- Bądków Location within Poland
- Coordinates: 51°57′N 19°26′E﻿ / ﻿51.950°N 19.433°E
- Country: Poland
- Voivodeship: Łódź
- County: Zgierz
- Gmina: Zgierz

Population
- • Total: 126
- Time zone: UTC+1 (CET)
- • Summer (DST): UTC+2 (CEST)
- Vehicle registration: EZG
- Primary airport: Łódź Władysław Reymont Airport

= Bądków, Łódź Voivodeship =

Bądków is a village in the administrative district of Gmina Zgierz, within Zgierz County, Łódź Voivodeship, in central Poland.

==History==
Bądków was a private village of Polish nobility, administratively located in the Łęczyca County in the Łęczyca Voivodeship in the Greater Poland Province of the Kingdom of Poland.
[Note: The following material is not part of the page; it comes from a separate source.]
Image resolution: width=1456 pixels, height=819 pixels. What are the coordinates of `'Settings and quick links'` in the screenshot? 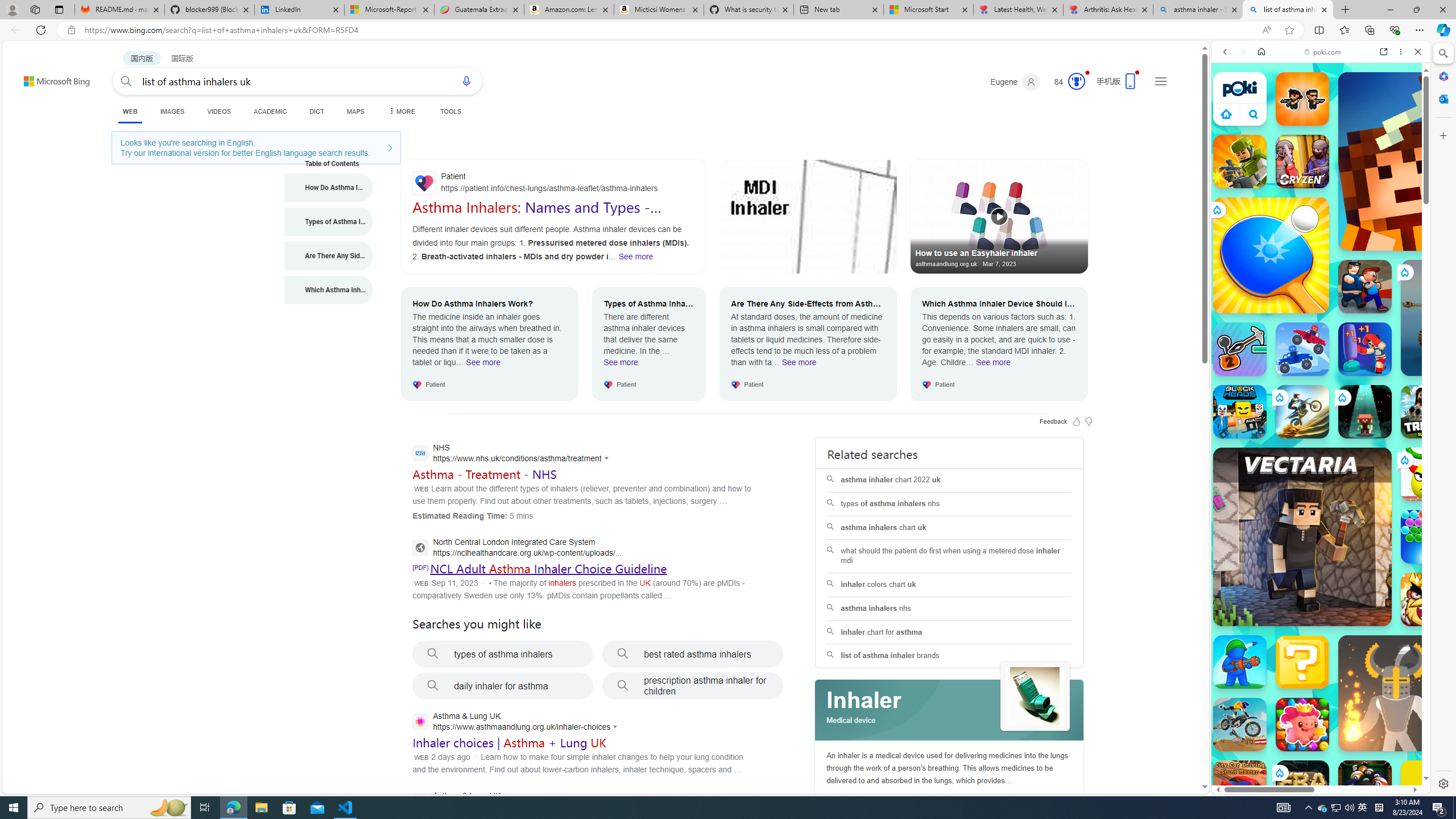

During the German Invasion of Poland in 1939, German forces mass murdered 22 Poles by burning them alive. The victims included three elderly people (up to 90 years old) and one child. The Poles were imprisoned in a barn that was set on fire. Those who tried to escape from the fire were shot by the Germans during the escape attempt (see Nazi crimes against the Polish nation). In 1941, the occupiers also carried out expulsions of Poles, who were deported to forced labour in Germany, while their houses and farms were handed over to German colonists as part of the Lebensraum policy.